The star of the show, and the most popular current candidate to be the real Shakespeare, is Edward de Vere(Rhys Ifans), the 17th Earl of Oxford. A gifted scholar and aristocrat who once was being groomed to be a major player in Queen Elizabeth’s court, Edward is now a shell of the man he was meant to be. But being a writer in those days was a dangerous thing. Being a playwright was far worse, as in this time the pen was truly mightier than the sword, capable of swinging the opinions of the populace with wit and comedy. In an attempt to do just that, hopefully manipulating the choosing of Elizabeth’s successor, Edward taps a non-descript writer named Ben Jonson(Sebastian Armesto) to take credit for all his works. There’s just one problem. The oafish Shakespeare actually steps in and lays claim, both as a means of future blackmail and to quickly attain the fame he always wanted.
Most of Emmerich’s films tend to be much ado about nothing(sorry I had to!), so he deserves credit for taking on something he’s clearly passionate about. It might be ludicrous and shot full of holes like a piece of cheesecloth, but Emmerich believes in the theory. Perhaps too much so, as from the very beginning it’s obvious his plans to rub our noses in this brilliant idea. His portrayal of Shakespeare not just as a fraud but as a clown are just one small part of it. Emmerich, along with a dodgy script by John Orloff, then goes an extra step by imagining out of whole cloth that the Queen was hardly the chaste figure some have portrayed her to be, but was instead a flighty skank biscuit with numerous lovers and bastard children littered all over England. Part of the Oxford theory presumes a love affair between the Queen and Edward, so that part is to be expected. However, Emmerich twists it into an incestuous, flatly absurd piece of work that would make Oeduipus blush.

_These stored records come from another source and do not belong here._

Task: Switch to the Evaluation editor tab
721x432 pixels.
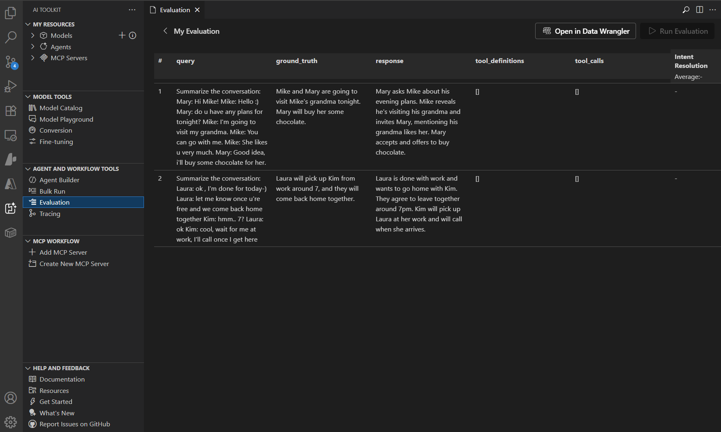Action: click(174, 9)
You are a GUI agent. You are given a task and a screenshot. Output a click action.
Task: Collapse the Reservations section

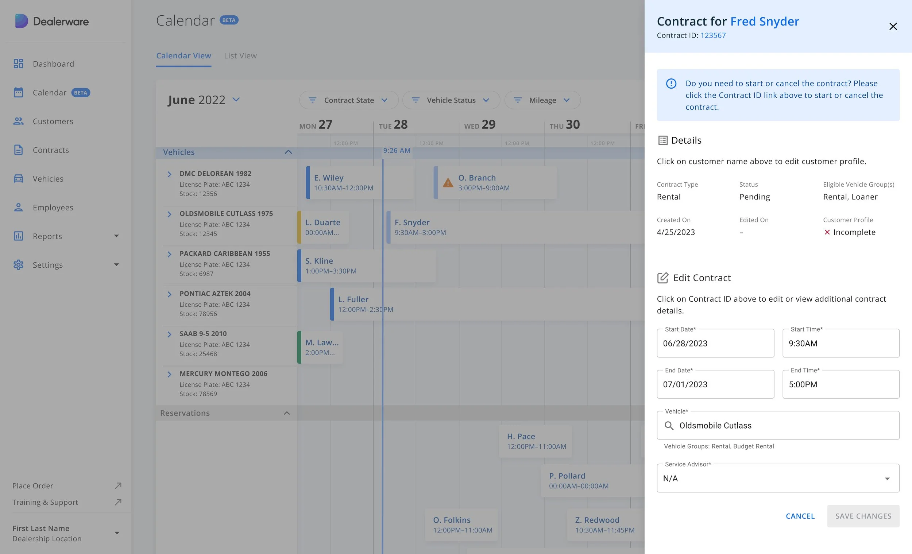pyautogui.click(x=287, y=413)
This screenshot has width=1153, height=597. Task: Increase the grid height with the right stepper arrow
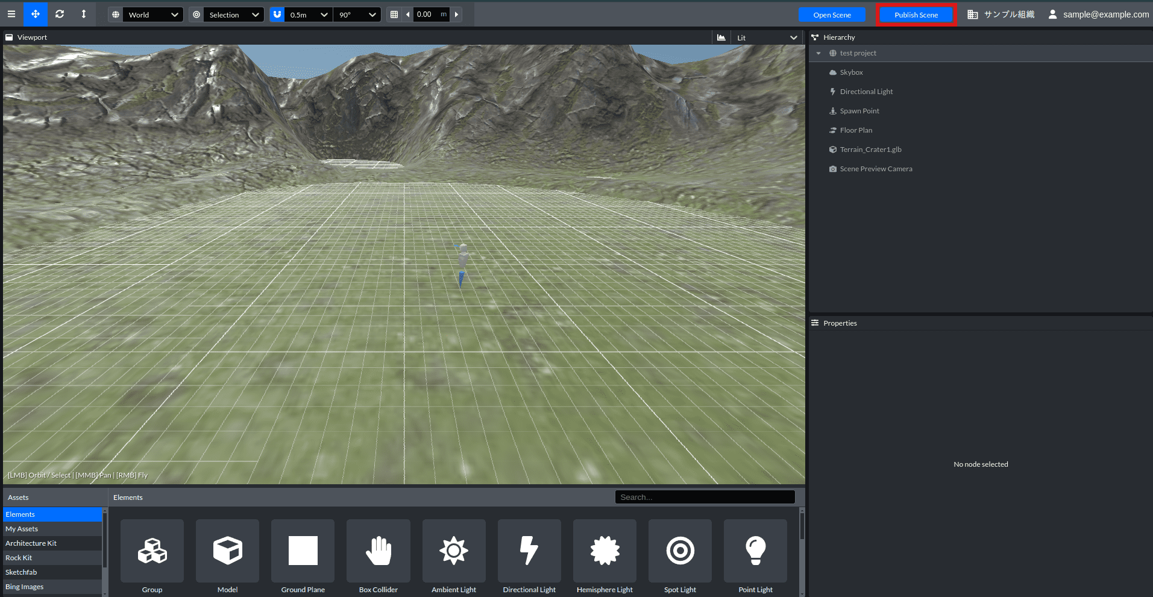point(456,14)
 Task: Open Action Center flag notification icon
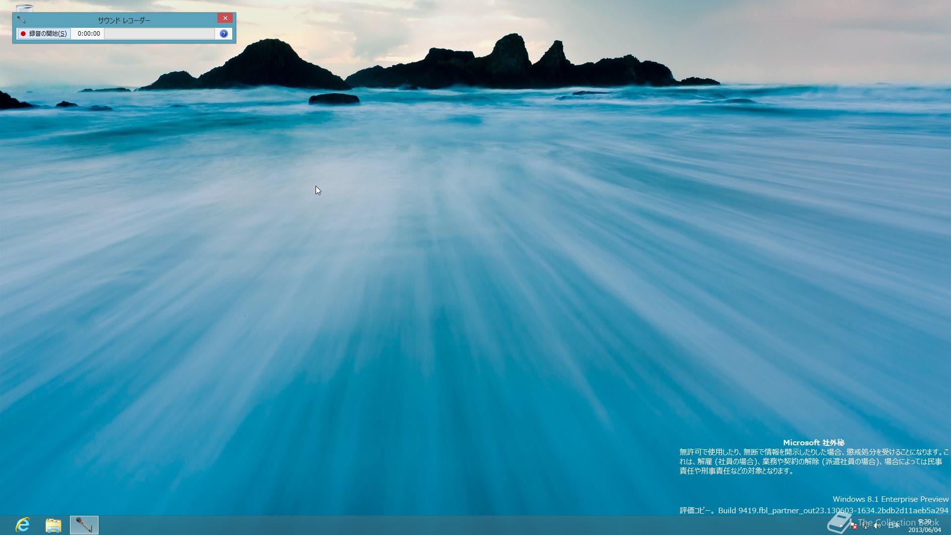(853, 526)
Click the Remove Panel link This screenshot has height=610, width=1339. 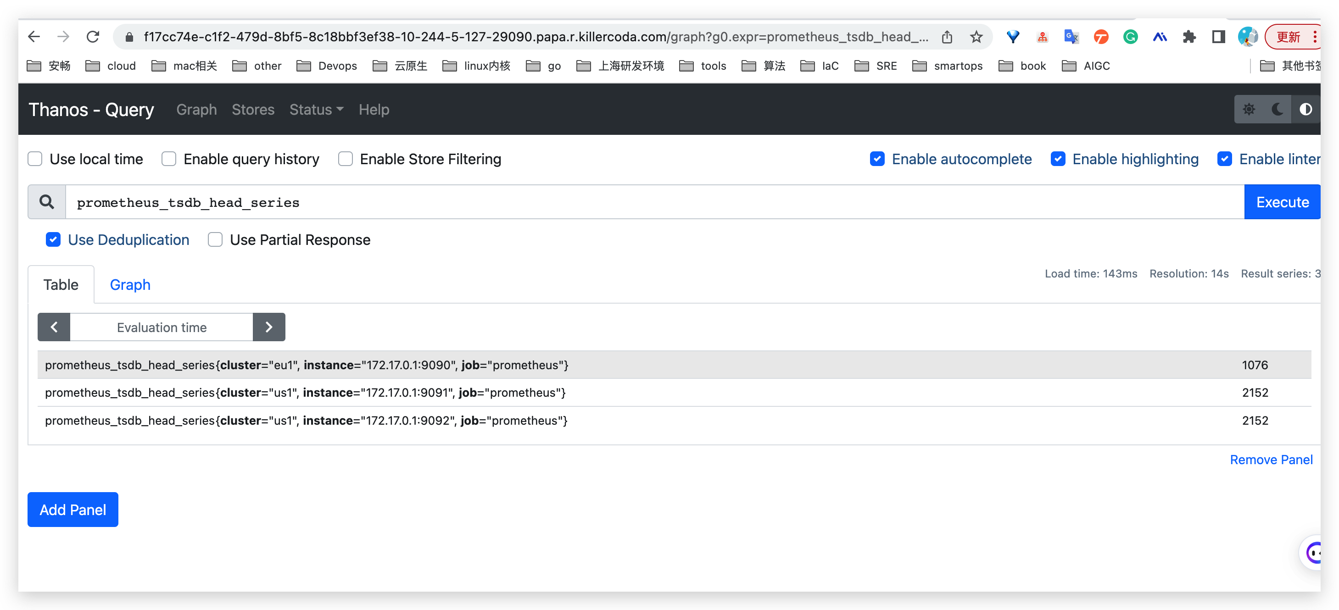(1270, 460)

The problems with the film aren’t technical, as it’s a beautifully shot representation of the time period. As much of a hack director as Emmerich has proven to be over the years, art design is not one of his problems. It’s in his lack of subtlety and nuance, and those problems plague Anonymous from the start. The story jumps back and forth through a crazy and incomprehensible use of flashback, making it more difficult to separate one stuffy aristocrat from the next. All of the various political intrigues, mostly surrounding the choice for Elizabeth’s successor, are handled in the tackiest, most confusing way possible and play like a rushed episode of The Tudors.
As crazy as it sounds, this is still far and away the best film Roland Emmerich has ever made because at least it has something to say. It might be ridiculous and cringe worthy to anybody who knows even a little bit about the time period and Shakespeare in particular, but there’s a very clear point of view here with lots of big ideas. The cast, especially Rhys Ifans’ deeply moving portrayal of Edward, is remarkable. Casting the mother/daughter duo of Joely Richardson and Vanessa Redgrave to play Elizabeth at two different stages of her randy life was an inspired decision. Spall is a comic breath of fresh air as Shakespeare. The characterization might be silly, but Spall attacks the role wholeheartedly.
Anonymous is hardly a classical piece of work, it’s more of a salacious guilty pleasure and more fun than that English Lit class you took.